The input:
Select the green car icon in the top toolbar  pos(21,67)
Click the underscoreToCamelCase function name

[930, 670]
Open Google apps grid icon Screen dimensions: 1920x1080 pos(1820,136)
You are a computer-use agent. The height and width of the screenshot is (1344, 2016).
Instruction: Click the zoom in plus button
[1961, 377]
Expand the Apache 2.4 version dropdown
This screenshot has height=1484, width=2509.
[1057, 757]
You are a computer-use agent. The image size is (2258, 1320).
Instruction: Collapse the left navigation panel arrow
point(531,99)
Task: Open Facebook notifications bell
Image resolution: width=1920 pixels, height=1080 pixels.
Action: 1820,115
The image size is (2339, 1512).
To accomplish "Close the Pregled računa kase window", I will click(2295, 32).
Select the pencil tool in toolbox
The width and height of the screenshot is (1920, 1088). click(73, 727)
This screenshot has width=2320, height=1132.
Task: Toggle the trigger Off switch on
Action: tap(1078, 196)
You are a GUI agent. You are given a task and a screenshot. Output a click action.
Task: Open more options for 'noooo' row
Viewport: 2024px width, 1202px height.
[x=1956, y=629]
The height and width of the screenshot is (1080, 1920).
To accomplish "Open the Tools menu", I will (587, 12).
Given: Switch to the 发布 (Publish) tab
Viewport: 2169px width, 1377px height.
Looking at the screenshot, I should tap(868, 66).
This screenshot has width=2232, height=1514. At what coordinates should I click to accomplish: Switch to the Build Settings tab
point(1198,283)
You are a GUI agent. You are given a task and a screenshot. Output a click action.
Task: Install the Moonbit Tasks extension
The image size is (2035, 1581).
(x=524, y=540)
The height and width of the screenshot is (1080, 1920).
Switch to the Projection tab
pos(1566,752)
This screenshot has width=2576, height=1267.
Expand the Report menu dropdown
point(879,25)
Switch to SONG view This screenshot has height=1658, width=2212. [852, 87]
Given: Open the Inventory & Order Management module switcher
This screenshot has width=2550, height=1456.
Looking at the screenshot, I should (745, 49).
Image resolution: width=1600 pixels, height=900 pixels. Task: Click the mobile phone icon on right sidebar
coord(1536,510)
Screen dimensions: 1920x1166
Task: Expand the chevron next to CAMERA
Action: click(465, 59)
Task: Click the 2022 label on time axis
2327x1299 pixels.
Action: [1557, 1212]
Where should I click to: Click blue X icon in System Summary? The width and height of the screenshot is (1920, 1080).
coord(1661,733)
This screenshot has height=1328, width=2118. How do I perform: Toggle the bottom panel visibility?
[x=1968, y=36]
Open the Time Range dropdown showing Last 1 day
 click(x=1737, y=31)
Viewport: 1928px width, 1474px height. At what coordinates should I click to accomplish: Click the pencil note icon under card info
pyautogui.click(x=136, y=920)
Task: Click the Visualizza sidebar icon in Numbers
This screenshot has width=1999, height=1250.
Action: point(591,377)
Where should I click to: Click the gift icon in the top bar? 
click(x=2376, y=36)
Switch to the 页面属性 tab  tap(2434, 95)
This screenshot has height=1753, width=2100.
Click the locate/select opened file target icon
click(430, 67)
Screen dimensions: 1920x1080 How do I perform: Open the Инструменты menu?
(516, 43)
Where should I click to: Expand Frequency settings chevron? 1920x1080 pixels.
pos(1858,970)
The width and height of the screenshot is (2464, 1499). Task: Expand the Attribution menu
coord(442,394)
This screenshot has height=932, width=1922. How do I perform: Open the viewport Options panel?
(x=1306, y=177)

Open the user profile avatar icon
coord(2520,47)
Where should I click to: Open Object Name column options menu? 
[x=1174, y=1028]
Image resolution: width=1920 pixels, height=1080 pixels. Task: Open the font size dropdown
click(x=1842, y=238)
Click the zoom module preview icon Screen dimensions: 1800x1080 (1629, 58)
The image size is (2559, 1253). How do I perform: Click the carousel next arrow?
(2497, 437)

Problem:
Output each line of the data exactly as it stands above.

Answer section:
Select the green car icon in the top toolbar  pos(21,67)
Click the underscoreToCamelCase function name

[930, 670]
Open Google apps grid icon Screen dimensions: 1920x1080 pos(1820,136)
You are a computer-use agent. The height and width of the screenshot is (1344, 2016).
Instruction: Click the zoom in plus button
[1961, 377]
Expand the Apache 2.4 version dropdown
This screenshot has height=1484, width=2509.
[1057, 757]
You are a computer-use agent. The image size is (2258, 1320).
Instruction: Collapse the left navigation panel arrow
point(531,99)
Task: Open Facebook notifications bell
Image resolution: width=1920 pixels, height=1080 pixels.
Action: 1820,115
The image size is (2339, 1512).
To accomplish "Close the Pregled računa kase window", I will click(2295, 32).
Select the pencil tool in toolbox
The width and height of the screenshot is (1920, 1088). click(73, 727)
This screenshot has width=2320, height=1132.
Task: Toggle the trigger Off switch on
Action: tap(1078, 196)
You are a GUI agent. You are given a task and a screenshot. Output a click action.
Task: Open more options for 'noooo' row
Viewport: 2024px width, 1202px height.
[x=1956, y=629]
The height and width of the screenshot is (1080, 1920).
To accomplish "Open the Tools menu", I will (587, 12).
Given: Switch to the 发布 (Publish) tab
Viewport: 2169px width, 1377px height.
Looking at the screenshot, I should tap(868, 66).
This screenshot has width=2232, height=1514. At what coordinates should I click to accomplish: Switch to the Build Settings tab
point(1198,283)
You are a GUI agent. You are given a task and a screenshot. Output a click action.
Task: Install the Moonbit Tasks extension
The image size is (2035, 1581).
(x=524, y=540)
The height and width of the screenshot is (1080, 1920).
Switch to the Projection tab
pos(1566,752)
This screenshot has width=2576, height=1267.
Expand the Report menu dropdown
point(879,25)
Switch to SONG view This screenshot has height=1658, width=2212. [852, 87]
Given: Open the Inventory & Order Management module switcher
This screenshot has width=2550, height=1456.
Looking at the screenshot, I should (745, 49).
Image resolution: width=1600 pixels, height=900 pixels. Task: Click the mobile phone icon on right sidebar
coord(1536,510)
Screen dimensions: 1920x1166
Task: Expand the chevron next to CAMERA
Action: click(465, 59)
Task: Click the 2022 label on time axis
2327x1299 pixels.
Action: [1557, 1212]
Where should I click to: Click blue X icon in System Summary? The width and height of the screenshot is (1920, 1080).
coord(1661,733)
This screenshot has height=1328, width=2118. How do I perform: Toggle the bottom panel visibility?
[x=1968, y=36]
Open the Time Range dropdown showing Last 1 day
 click(x=1737, y=31)
Viewport: 1928px width, 1474px height. At what coordinates should I click to accomplish: Click the pencil note icon under card info
pyautogui.click(x=136, y=920)
Task: Click the Visualizza sidebar icon in Numbers
This screenshot has width=1999, height=1250.
Action: point(591,377)
Where should I click to: Click the gift icon in the top bar? 
click(x=2376, y=36)
Switch to the 页面属性 tab  tap(2434, 95)
This screenshot has height=1753, width=2100.
Click the locate/select opened file target icon
click(430, 67)
Screen dimensions: 1920x1080 How do I perform: Open the Инструменты menu?
(516, 43)
Where should I click to: Expand Frequency settings chevron? 1920x1080 pixels.
pos(1858,970)
The width and height of the screenshot is (2464, 1499). Task: Expand the Attribution menu
coord(442,394)
This screenshot has height=932, width=1922. How do I perform: Open the viewport Options panel?
(x=1306, y=177)

Open the user profile avatar icon
coord(2520,47)
Where should I click to: Open Object Name column options menu? 
[x=1174, y=1028]
Image resolution: width=1920 pixels, height=1080 pixels. Task: Open the font size dropdown
click(x=1842, y=238)
Click the zoom module preview icon Screen dimensions: 1800x1080 (1629, 58)
The image size is (2559, 1253). How do I perform: Click the carousel next arrow?
(2497, 437)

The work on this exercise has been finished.